Die Rolle hatte zunächst einen Konstrucktionsfehler, der dazu geführt hat, das beim Auswerfen auf dem Kutter alle 10 Min. sich die Schnur in den Schlitz unter der Verblendung der Frontbremse gesetzt hat.....und batsch !!! war die Schnur gerissen. Das ging so oft , bis ich keine Schnur mehr auf der Rolle hatte.Das stärkste war dann, das man mir bei Askari unterstellt hat, ich hätte einen "Auswurffehler".
Im übrigen hat die Rolle eine so schlechte Wicklung gehabt, das man schlicht nicht lange angeln konnte mit ihr, da nach kurzer Zeit sich nach jedem Wurf Knoten bildeten.
Es würde mich in diesem Zusammenhang interessieren, ob außer mir noch ein FA 350 Besitzer ähnliche Erfahrungen gemacht hat.
Ich für meinen Teil werde nie, wirklich nie nie nie wieder irgend etwas von kogha, perka etc. kaufen, und sei es nur ein rutenhalter.
Ich frage mich seither beim Kauf von Angelgerät vorher, ob ich etwas will, was auch wirklich funktioniert.
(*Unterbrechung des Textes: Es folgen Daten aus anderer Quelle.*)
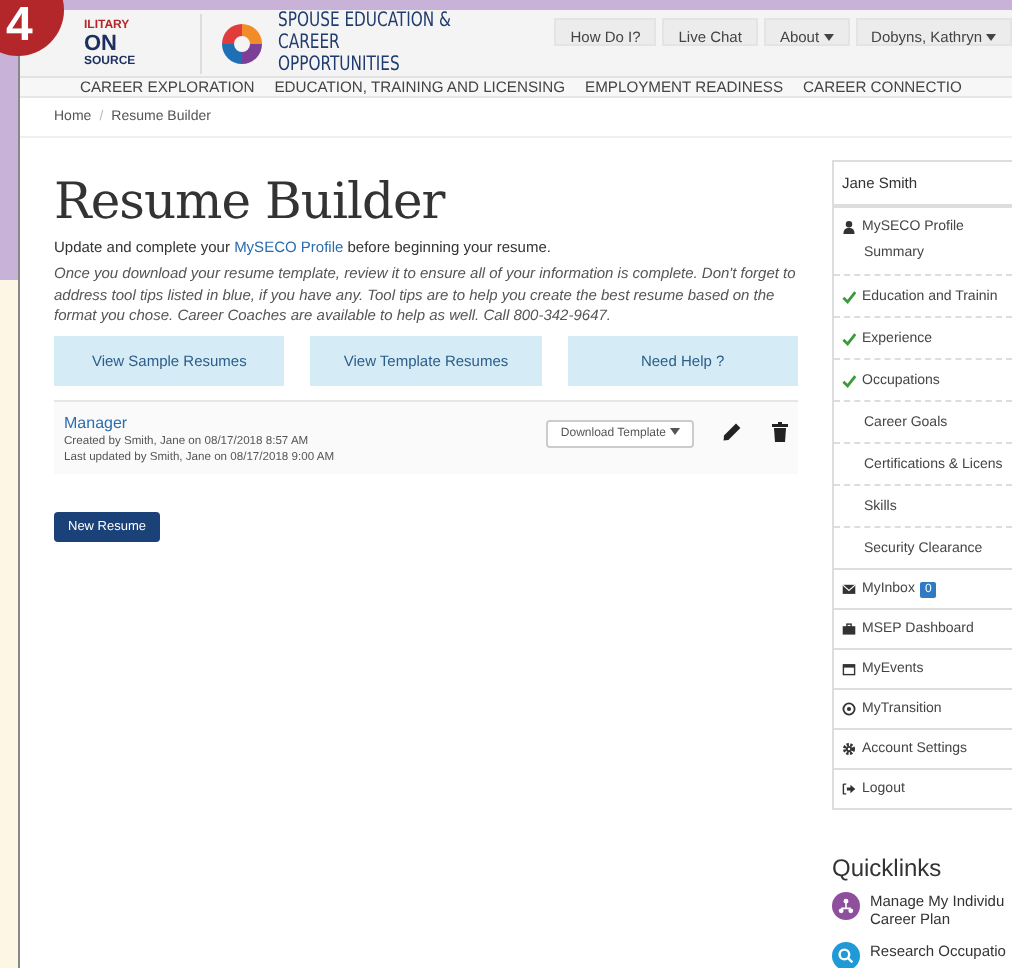  I want to click on caret-icon, so click(675, 432).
Jeder Artikel muß für seinen jeweiligen Einsatzbereich ganz bestimmte Kriterien erfüllen. Damit er hierfür entsprechend aufwendig entwickelt und hergestellt werden kann, muß Geld ausgegeben werden. Deshalb darf der Artikel dann auch mehr kosten, als ein Nachbau,der mit möglichst billigen Materialien halbgar von Leuten zusammengebaut wird, die keine Ahnung von dem haben, was sie da fabrizieren und dabei von Leuten unterwiesen werden, denen es genauso geht.
Ich glaube, das dies auch für ein Zelt gilt. Gerade bei einem Zelt kommt es auf gutes Material und Verarbeitung an.


----------



## Virous (18. Mai 2006)

*AW: Kogha / Sänger*

Ich denke nicht, das Hausmarken wie Kogha, Perca, Silverman grundsätzlich schlecht sind. #q Natürlich werden sie nicht die Qualität einer Sportex erreichen, aber das sollen sie ja auch gar nicht, was man ja schon am Preisunterschied erkennen kann. Aber es gibt sicherlich Produkte von den Askari-Hausmarken, die sehr wohl :m sind...
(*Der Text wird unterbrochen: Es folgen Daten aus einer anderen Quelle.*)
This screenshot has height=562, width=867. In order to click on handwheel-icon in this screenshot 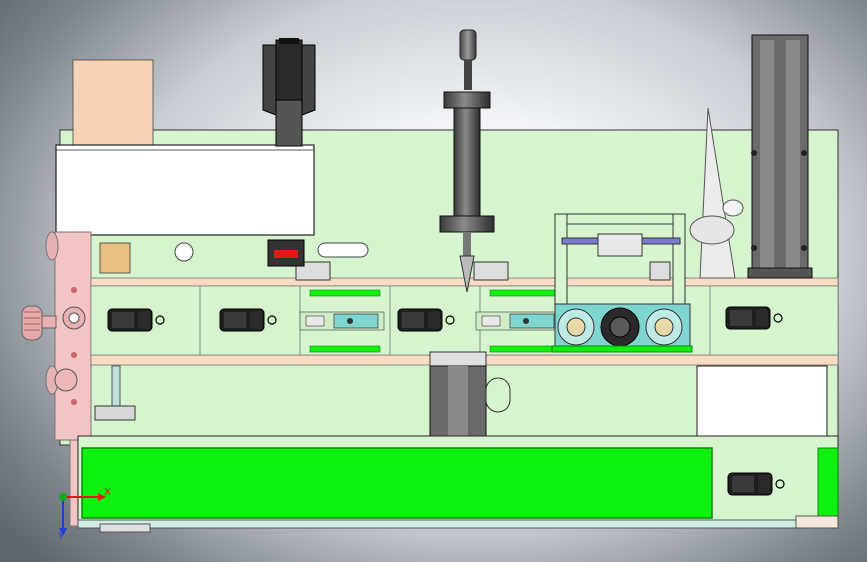, I will do `click(39, 323)`.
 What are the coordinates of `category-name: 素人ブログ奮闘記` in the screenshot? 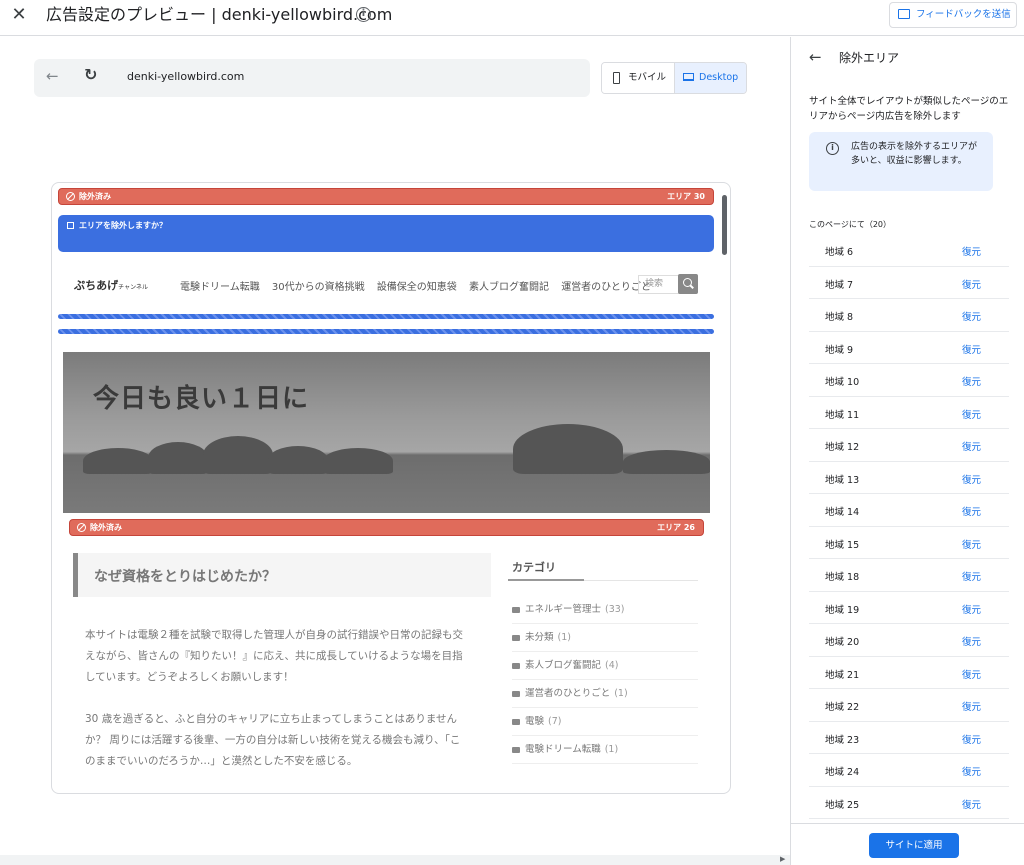 It's located at (564, 666).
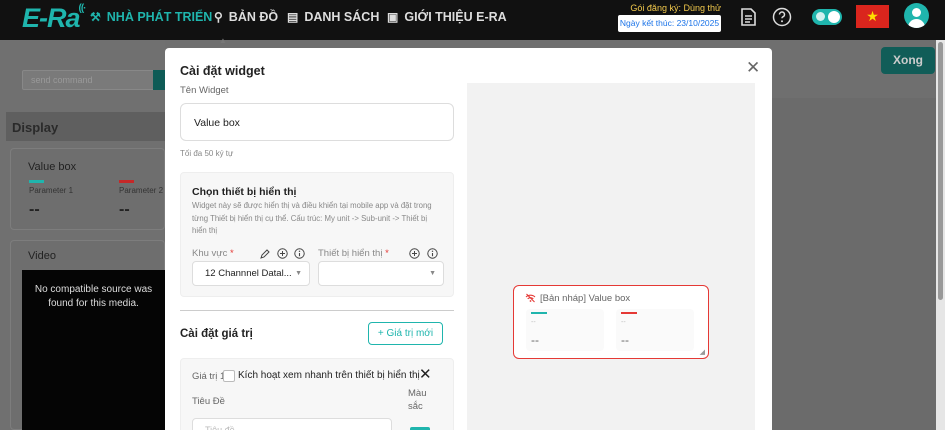 The height and width of the screenshot is (430, 945). I want to click on nav-about: ▣ GIỚI THIỆU E-RA, so click(447, 17).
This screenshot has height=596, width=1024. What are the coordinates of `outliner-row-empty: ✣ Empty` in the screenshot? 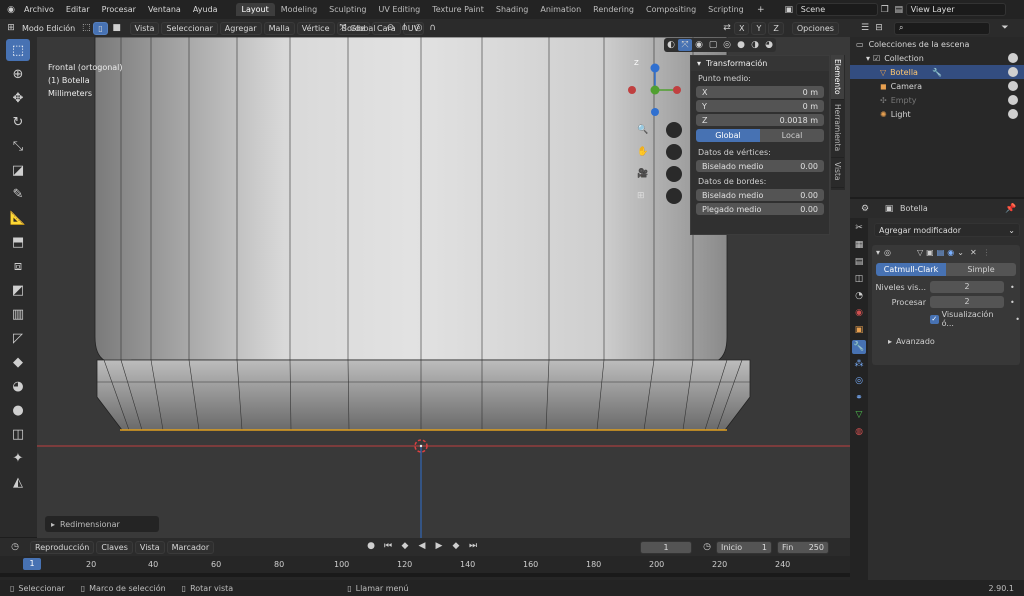 It's located at (937, 100).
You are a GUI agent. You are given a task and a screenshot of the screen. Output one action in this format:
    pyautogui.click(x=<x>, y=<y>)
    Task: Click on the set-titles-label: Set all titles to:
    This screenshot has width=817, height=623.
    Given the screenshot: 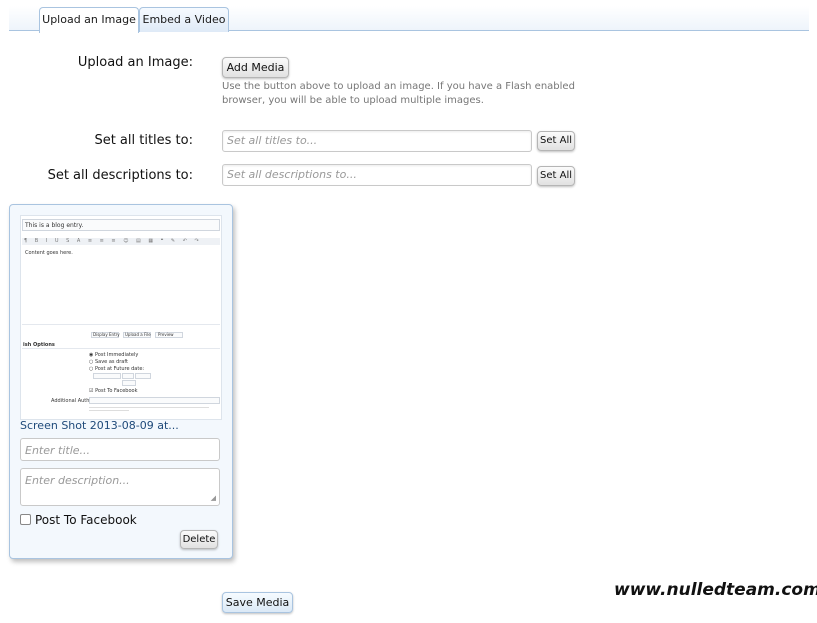 What is the action you would take?
    pyautogui.click(x=144, y=140)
Wenn man sich z.B. bei Minimal oder Norma usw. umsieht stellt man auch fest, dass diese Hausmarken wie "JA!" führen. Und die kauft man ja auch weil sie BILLIG sind und für den Preis durchaus ihren Zweck erfüllen, auch wenn die Chips nicht genauso wie die von Crunchips schmecken ;-) |kopfkrat

Zu Sänger kann ich nur sagen, dass ich selber eine Sänger Anaconda Sensible  Touch II mit 2,75lbs fische und ich mit dieser Rute mehr als nur zufrieden bin. Finde dieses Teil absolut hervorragend in allen Bereichen... #6


Und ich denke man muss nicht immer ein High-end Produkt mit ans Wasser ziehen, denn ich denke der Fisch richtet sein Beißverhalten nicht nach der Wahl des Bissanzeigers oder des Karpfenstuhles aus. 

:q


----------



## Popeye (18. Mai 2006)

*AW: Kogha / Sänger*



			
				Virous schrieb:
			
		

> Ich denke nicht, das Hausmarken wie Kogha, Perca, Silverman grundsätzlich schlecht sind. #q Natürlich werden sie nicht die Qualität einer Sportex erreichen, aber das sollen sie ja auch gar nicht, was man ja schon am Preisunterschied erkennen kann. Aber es gibt sicherlich Produkte von den Askari-Hausmarken, die sehr wohl :m sind...
> 
> Wenn man sich z.B. bei Minimal oder Norma usw. umsieht stellt man auch fest, dass diese Hausmarken wie "JA!" führen. Und die kauft man ja auch weil sie BILLIG sind und für den Preis durchaus ihren Zweck erfüllen, auch wenn die Chips nicht genauso wie die von Crunchips schmecken ;-) |kopfkrat
> 
> ...


 
Hallo
Sag mal was kann ich einer rute mit 2,75 lbs an Wurfgewicht zumuten ?
Könnte ich da in der Weser mit angeln ?
Reichen die auch für das Hechtangeln ?


----------



## bennie (18. Mai 2006)

*AW: Kogha / Sänger*

für hechte auf jeden fall....


----------



## Virous (18. Mai 2006)

*AW: Kogha / Sänger*

Bennie: Weil ganz viel Leidenschaft irgendwann sehr viel Leid schaft... 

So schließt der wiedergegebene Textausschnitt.